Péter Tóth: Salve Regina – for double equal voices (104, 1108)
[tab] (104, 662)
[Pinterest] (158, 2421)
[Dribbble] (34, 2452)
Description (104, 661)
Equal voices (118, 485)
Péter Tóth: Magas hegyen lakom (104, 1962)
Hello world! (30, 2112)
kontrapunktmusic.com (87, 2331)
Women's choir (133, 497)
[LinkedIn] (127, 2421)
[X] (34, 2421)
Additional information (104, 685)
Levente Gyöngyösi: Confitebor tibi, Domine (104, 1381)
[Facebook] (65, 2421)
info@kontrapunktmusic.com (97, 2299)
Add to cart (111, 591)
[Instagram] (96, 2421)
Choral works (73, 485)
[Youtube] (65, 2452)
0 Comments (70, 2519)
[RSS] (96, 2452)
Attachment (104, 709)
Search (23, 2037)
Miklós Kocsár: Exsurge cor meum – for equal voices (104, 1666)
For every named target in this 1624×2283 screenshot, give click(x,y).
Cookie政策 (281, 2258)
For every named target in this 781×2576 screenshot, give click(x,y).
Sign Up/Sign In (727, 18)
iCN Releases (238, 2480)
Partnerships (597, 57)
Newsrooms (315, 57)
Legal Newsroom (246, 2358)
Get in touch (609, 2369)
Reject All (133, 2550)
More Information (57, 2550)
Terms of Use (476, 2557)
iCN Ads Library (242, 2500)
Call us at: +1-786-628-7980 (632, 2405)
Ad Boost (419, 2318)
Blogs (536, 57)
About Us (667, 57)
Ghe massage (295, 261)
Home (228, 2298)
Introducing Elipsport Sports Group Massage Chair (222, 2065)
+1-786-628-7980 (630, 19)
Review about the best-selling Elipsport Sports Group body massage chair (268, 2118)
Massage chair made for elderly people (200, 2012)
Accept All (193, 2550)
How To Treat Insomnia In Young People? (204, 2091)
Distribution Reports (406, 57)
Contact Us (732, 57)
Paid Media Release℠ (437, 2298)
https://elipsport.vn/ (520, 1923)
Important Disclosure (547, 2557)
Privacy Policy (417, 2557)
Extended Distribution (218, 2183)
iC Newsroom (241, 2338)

### ASSIGNMENT
With every line intact, output the listing above exactly.

### ANSWER AREA
Péter Tóth: Salve Regina – for double equal voices (104, 1108)
[tab] (104, 662)
[Pinterest] (158, 2421)
[Dribbble] (34, 2452)
Description (104, 661)
Equal voices (118, 485)
Péter Tóth: Magas hegyen lakom (104, 1962)
Hello world! (30, 2112)
kontrapunktmusic.com (87, 2331)
Women's choir (133, 497)
[LinkedIn] (127, 2421)
[X] (34, 2421)
Additional information (104, 685)
Levente Gyöngyösi: Confitebor tibi, Domine (104, 1381)
[Facebook] (65, 2421)
info@kontrapunktmusic.com (97, 2299)
Add to cart (111, 591)
[Instagram] (96, 2421)
Choral works (73, 485)
[Youtube] (65, 2452)
0 Comments (70, 2519)
[RSS] (96, 2452)
Attachment (104, 709)
Search (23, 2037)
Miklós Kocsár: Exsurge cor meum – for equal voices (104, 1666)
For every named target in this 1624×2283 screenshot, give click(x,y).
Cookie政策 (281, 2258)
For every named target in this 781×2576 screenshot, give click(x,y).
Sign Up/Sign In (727, 18)
iCN Releases (238, 2480)
Partnerships (597, 57)
Newsrooms (315, 57)
Legal Newsroom (246, 2358)
Get in touch (609, 2369)
Reject All (133, 2550)
More Information (57, 2550)
Terms of Use (476, 2557)
iCN Ads Library (242, 2500)
Call us at: +1-786-628-7980 (632, 2405)
Ad Boost (419, 2318)
Blogs (536, 57)
About Us (667, 57)
Ghe massage (295, 261)
Home (228, 2298)
Introducing Elipsport Sports Group Massage Chair (222, 2065)
+1-786-628-7980 (630, 19)
Review about the best-selling Elipsport Sports Group body massage chair (268, 2118)
Massage chair made for elderly people (200, 2012)
Accept All (193, 2550)
How To Treat Insomnia In Young People? (204, 2091)
Distribution Reports (406, 57)
Contact Us (732, 57)
Paid Media Release℠ (437, 2298)
https://elipsport.vn/ (520, 1923)
Important Disclosure (547, 2557)
Privacy Policy (417, 2557)
Extended Distribution (218, 2183)
iC Newsroom (241, 2338)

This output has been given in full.